Stored records:

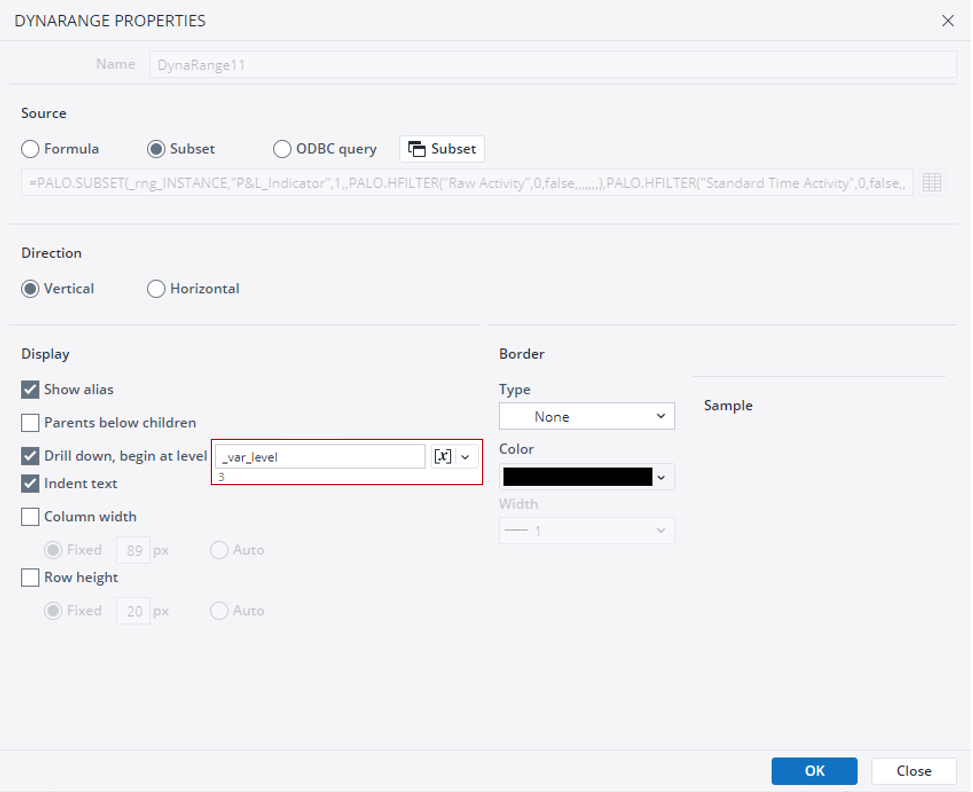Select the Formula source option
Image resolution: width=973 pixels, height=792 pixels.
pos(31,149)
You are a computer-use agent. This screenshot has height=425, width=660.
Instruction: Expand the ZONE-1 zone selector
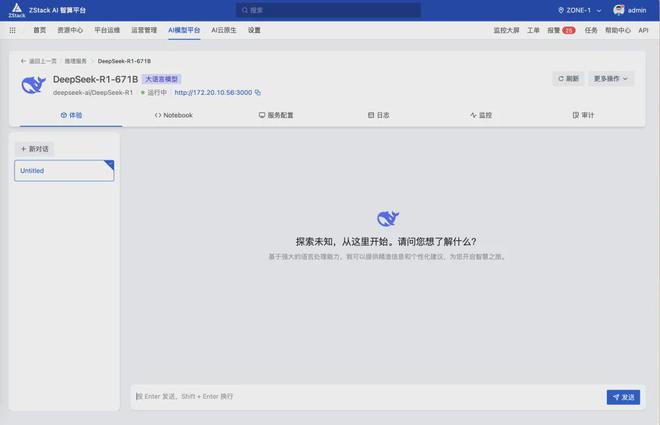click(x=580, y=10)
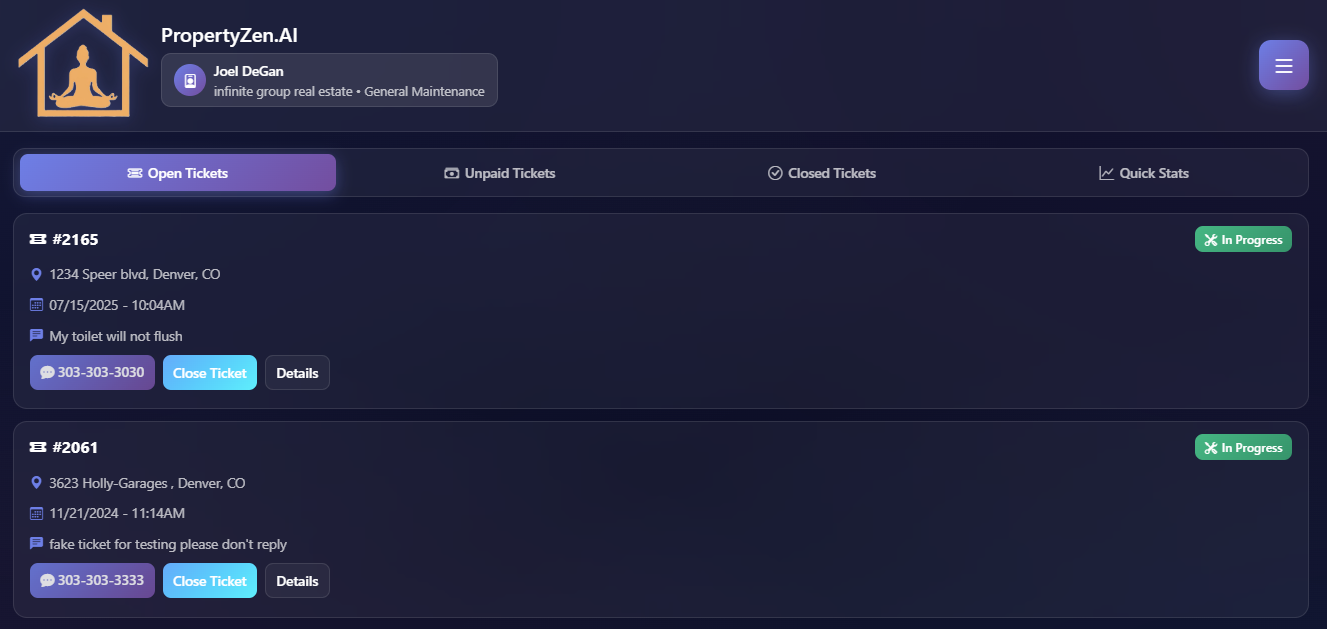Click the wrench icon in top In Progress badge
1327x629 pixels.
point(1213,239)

What is expected: Final stretch of the data: repeat exactly each line from the one containing "You are a computer-use" through the last, and omit all pictures.

Task output:
You are a computer-use agent. This screenshot has height=425, width=660.
Instruction: Expand the ZONE-1 zone selector
click(x=580, y=10)
Click the wrench icon in top In Progress badge
1327x629 pixels.
point(1213,239)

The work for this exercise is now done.